There are 2 main reasons I think the "Collision Theory" is probably the best explanation.
We are just learning that "Galaxies" are colliding all over the universe...
...not to mention all of the small collisions that occur when this happens...
I am sure that somewhere in the universe there are collisions between newly forming planets that could produce "Earth and Moon" like environments.
We have not been on this planet but a very short "Time"...
...and I think its safe to say that "Gravity" has been around forever!
Thomastech, you've stated exactly what the current thoughts are about the Universe; give gravity enough time and all can be explained. My guess is that we need more than that. Galaxies colliding seems an unlikely scenario, it takes an enormous amount of time and energy to get galaxies moving, let alone towards each other. We need something that can move matter more efficiently, like the magnetic force in electric currents in space (Birkeland currents) that can concentrate matter very efficiently. After that, gravity can take over.
So basically we have not records of earth prior to 3.8 billion years ago
"The oldest known rocks are from 3800 million years ago. "
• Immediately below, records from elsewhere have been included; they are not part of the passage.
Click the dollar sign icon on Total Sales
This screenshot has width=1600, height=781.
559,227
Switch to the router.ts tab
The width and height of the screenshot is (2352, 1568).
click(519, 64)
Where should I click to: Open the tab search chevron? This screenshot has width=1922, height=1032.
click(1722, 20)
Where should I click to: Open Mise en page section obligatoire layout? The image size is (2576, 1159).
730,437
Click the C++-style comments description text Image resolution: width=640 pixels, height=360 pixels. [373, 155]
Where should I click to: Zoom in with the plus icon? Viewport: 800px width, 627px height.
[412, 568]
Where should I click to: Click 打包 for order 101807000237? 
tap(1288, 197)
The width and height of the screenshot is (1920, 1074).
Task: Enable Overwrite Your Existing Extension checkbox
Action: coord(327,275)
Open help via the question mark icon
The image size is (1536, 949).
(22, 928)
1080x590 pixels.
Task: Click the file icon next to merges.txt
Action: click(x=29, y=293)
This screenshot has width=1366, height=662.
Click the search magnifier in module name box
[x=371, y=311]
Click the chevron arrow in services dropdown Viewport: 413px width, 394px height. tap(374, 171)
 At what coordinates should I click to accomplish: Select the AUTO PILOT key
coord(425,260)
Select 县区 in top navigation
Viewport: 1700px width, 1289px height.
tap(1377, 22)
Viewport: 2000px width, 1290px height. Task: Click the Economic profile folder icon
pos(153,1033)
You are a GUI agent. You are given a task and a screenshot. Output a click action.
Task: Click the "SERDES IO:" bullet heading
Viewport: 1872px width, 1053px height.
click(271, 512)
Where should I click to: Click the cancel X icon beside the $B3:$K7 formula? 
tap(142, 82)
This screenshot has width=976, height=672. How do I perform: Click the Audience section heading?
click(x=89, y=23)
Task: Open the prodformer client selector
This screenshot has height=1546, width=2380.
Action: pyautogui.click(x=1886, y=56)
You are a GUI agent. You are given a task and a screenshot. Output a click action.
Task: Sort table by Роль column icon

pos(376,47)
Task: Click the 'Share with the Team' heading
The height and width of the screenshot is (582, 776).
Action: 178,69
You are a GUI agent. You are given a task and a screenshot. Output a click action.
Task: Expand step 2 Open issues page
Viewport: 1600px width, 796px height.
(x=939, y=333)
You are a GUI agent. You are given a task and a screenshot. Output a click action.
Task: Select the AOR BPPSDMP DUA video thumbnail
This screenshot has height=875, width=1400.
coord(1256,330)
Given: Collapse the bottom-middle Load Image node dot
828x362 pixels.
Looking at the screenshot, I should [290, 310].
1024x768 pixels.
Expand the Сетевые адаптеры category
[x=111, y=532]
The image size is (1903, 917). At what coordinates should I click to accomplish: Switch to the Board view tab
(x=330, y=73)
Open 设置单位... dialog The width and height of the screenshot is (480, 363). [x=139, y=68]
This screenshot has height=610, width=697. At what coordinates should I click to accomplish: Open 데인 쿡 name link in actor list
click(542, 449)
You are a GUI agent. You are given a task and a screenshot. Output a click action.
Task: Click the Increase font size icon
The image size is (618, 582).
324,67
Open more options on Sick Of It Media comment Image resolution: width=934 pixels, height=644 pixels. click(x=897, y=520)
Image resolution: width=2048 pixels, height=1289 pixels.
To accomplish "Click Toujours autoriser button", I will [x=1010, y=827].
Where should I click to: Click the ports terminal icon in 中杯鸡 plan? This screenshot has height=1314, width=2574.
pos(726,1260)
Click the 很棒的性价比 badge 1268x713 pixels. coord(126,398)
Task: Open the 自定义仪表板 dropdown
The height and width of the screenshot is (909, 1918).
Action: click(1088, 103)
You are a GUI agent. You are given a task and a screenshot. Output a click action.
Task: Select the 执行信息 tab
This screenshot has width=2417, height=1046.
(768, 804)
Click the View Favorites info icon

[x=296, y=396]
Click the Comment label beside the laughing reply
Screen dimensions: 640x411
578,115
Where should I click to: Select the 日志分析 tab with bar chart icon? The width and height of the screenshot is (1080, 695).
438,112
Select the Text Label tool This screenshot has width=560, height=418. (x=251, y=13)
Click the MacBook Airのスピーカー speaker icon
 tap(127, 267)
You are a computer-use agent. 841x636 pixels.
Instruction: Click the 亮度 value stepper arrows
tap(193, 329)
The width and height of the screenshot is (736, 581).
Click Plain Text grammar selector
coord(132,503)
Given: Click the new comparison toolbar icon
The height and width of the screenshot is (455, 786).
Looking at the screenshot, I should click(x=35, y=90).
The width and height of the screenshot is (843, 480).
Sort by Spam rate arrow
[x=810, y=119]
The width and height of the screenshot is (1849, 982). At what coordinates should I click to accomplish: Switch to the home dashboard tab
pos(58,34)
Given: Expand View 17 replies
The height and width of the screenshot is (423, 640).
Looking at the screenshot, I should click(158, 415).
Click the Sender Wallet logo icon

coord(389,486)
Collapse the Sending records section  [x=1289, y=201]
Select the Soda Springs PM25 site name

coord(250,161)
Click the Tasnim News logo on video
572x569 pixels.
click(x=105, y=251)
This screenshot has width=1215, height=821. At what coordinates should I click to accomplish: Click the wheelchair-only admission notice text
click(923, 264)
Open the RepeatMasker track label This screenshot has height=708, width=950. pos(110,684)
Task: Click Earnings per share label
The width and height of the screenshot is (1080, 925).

"During the Precambian Era, 4500 to 542 million years ago, is when the first continent formed."
If, by our reckoning, the Mesozoic ranges only from .25 billion to .07 billion years ago, and during this period of time Pangea was there (intact or otherwise) can we assume that from 3.8 billion years through the early stages of the Mesozoic era Pangea was intact?
If that's the case there an astounding amount of time through which Pangea was intact. Considering the possibility that the earth must have been hotter, why this lack of movement? Did something speed up the plates?
Let's look at a boiling pot with froth on the surface. Yes the froth seems to concentrate itself in one spot so we could assume the same for the earth. The problem with this is that a pot has a bottom where the heat is and metal around it which is a good conductor of heat (better than water anyway). The water in contact with the pot's side is hotter than the water around it and gets pushed away from the sides and toward the center where it pools. The earth has no such sides therefore one blob of froth in one spot is rather unlikely.
collisions between galaxies do happen although there is a major difference between a Mars sized object colliding with the earth and two galaxies colliding together. Although time and gravity are main ingredients in both collisions, because of the inersellar distances the odds of two stars from the two colliding galaxies bumping into each other are slim. Of course if the two galactic center collide the odds increase.
I'n not familiar with Birkeland currents but please note that magnetic fields and electric fields do not range as far as gravity. There's no appreciable magnetic or electric field (or current or whatever) effect from the milky way on our sun. However there is an obvious gravitational field holding our sun around the milky way.
The reining theory of the extinction of the dinosaurs is that a very large asteroid struck the southern Gulf of Mexico creating unimaginable conditions!
If you look at the area of impact from space, you can not even tell that an impact happened there!
In the geological timeline of the earth, the dinosaurs became extinct not too long ago.
There is no telling how many large asteroids or small planets that have hit the earth before the age of the dinosaurs.
Time & Gravity have made the evidence of past impacts hard to find on earth.
I was just using the example of the Galaxies colliding as an example.
I was not implying that our Galaxy was colliding with another…
…although… it is possible that it could have happen in the past?
If it is happening in other parts of the Universe…
Why could it not have happened here in the past?